▸ Problem
Search term "will": copy each line of the data containing it.

----- Records for this task

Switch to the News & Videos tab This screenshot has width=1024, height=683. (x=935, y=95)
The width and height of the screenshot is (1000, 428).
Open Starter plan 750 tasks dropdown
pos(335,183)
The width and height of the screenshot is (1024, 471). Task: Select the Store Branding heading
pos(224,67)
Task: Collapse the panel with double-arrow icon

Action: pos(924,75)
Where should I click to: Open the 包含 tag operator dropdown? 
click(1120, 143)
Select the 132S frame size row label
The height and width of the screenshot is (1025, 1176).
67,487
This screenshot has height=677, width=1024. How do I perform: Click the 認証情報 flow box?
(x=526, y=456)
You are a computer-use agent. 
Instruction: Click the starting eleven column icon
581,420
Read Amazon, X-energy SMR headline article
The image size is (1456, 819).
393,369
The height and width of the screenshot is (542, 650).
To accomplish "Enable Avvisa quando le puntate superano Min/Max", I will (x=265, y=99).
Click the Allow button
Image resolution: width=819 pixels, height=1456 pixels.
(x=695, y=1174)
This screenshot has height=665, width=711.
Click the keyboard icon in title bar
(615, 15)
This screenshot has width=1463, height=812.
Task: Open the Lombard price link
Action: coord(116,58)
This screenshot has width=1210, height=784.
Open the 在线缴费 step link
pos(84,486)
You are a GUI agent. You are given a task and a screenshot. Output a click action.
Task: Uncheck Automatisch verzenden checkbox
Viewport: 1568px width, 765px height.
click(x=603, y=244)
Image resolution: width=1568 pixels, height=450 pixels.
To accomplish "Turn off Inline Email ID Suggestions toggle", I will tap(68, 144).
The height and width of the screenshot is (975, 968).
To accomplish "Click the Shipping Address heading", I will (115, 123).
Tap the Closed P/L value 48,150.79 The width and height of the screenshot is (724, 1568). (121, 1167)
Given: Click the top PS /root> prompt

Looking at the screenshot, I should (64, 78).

----------

▸ Result of the exercise
To accomplish "Enable Avvisa quando le puntate superano Min/Max", I will (x=265, y=99).
To accomplish "Turn off Inline Email ID Suggestions toggle", I will tap(68, 144).
To accomplish "Click the Shipping Address heading", I will (115, 123).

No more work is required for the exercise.